Doblestnyy had a well-equipped sensor suite, including a single MR-310A Angara-A air/surface search radar, Volga and Don-2 navigation radars, MP-401S Start-S ESM radar system and Spectrum-F laser warning system. An extensive sonar complex was fitted, including MG-332 Titan-2, which was mounted in a bow radome, and MG-325 Vega. The latter was a towed-array sonar specifically developed for the class and had a range of up to 15 km. The ship was also equipped with the PK-16 decoy-dispenser system.

==Construction and career==
Doblestnyy was laid down by Zalyv Shipbuilding yard in Kerch on 30 November 1970, and was given the yard number 12. The vessel was named for a Russian word that can be translated valorous or valiant. Launched on 22 February 1973 and commissioned on 28 December that year, the ship was deployed to the Northern Fleet on 17 February 1973. To that end, Doblestnyy left Sevastopol and sailed to Severomorsk arriving during June 1974. The vessel became part of the 10th Anti-Submarine Brigade, transferring to the 130th Brigade in December 1982. During this period, the ship served mainly in the region of the Arctic Ocean.

The warship took part in international operations, which increasingly demonstrated the Soviet ability to operate as a blue-water navy.
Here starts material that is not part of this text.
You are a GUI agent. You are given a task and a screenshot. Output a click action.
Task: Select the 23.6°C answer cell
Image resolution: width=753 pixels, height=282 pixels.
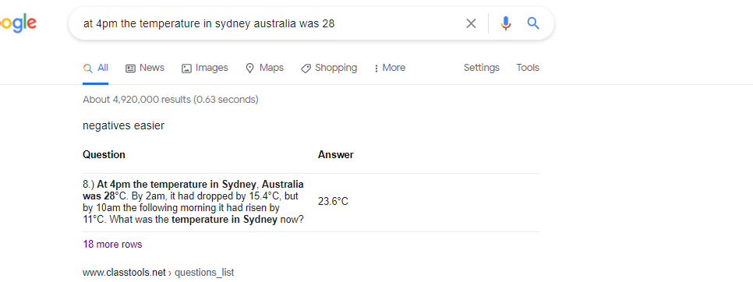(x=333, y=202)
On 11 May 1985, the vessel undertook operations outside the Arctic Ocean, initially in the Mediterranean Sea and then to Accra, Ghana, arriving on 2 June for a week. The ship returned to Africa between 1989 and 1990 to serve as part of the Soviet support for the MPLA in the Angolan Civil War. On 19 June 1991, the ship was removed from service and sent to be repaired. A lack of funding meant that this was cancelled and, on 3 July 1992, Doblestnyy was the first in the class to be decommissioned. The ship was disarmed and sold on 18 July 1995 to a firm in the United States to be broken up.